Extension of SPH to simulate non-isothermal free surface flows during the injection molding process

Abstract

• The non-isothermal injection molding process is studied by smoothed particle hydrodynamics (SPH). • Our SPH method can model arbitrary-shaped mold walls in injection molding. • The temperature, pressure, and velocity distributions are nicely displayed. • The effects of the operating conditions on the flow behavior are analyzed. This article presents an extension of smoothed particle hydrodynamics (SPH) to non-isothermal free surface flows during the injection molding process . Specifically, we use the method presented by Xu and Yu, Appl. Math. Model. 48 (2017) pp. 384–409, in which the corrected kernel gradient is implemented to increase the computational accuracy and the Rusanov flux is introduced into the continuity equation to alleviate large and random pressure oscillations.
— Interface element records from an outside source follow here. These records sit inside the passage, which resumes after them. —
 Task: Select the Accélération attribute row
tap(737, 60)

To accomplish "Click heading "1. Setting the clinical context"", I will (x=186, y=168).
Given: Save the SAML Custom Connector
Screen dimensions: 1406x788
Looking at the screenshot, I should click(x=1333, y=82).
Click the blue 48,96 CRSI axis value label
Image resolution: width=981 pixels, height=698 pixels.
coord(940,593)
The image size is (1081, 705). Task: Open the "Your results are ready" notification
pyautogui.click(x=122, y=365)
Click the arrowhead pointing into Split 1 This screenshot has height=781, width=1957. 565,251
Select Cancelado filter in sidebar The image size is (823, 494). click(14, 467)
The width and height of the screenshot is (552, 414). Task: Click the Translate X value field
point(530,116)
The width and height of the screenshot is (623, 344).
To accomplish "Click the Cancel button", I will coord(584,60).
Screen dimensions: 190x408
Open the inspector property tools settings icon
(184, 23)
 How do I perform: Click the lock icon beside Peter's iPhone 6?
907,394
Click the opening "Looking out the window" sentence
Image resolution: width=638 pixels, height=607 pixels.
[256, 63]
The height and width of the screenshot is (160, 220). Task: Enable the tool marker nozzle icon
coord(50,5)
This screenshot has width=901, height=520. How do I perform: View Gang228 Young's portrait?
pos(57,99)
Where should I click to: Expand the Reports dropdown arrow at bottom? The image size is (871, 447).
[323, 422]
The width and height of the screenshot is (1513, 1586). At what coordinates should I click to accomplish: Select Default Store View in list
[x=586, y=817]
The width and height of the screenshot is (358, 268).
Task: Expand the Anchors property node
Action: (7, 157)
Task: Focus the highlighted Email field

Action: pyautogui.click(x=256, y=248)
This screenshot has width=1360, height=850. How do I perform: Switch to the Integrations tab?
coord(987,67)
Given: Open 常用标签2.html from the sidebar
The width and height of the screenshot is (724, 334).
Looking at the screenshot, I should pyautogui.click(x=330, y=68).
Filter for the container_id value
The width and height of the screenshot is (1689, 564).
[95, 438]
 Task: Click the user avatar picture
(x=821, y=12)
To model non-isothermal free surface flows, a working SPH discretization of the temperature equation is derived. An enhanced treatment of the wall boundary is further developed, which can model arbitrary-shaped mold walls. The proposed SPH method is first validated by solving non-isothermal Couette flow and non-isothermal injection molding of a circular disc with a core and comparing the SPH results with those obtained by other numerical methods or experiments. We then extend the numerical method to non-isothermal injection molding of F-shaped and N-shaped cavities. The convergence of the method is examined with several different particle sizes. The effects of the operating conditions (e.g., injection temperature, temperature of the mold wall, and injection velocity) on the flow behavior are analyzed. All the results illustrate that the present SPH method is a powerful computational tool for simulations of non-isothermal free surface flows during the injection molding process.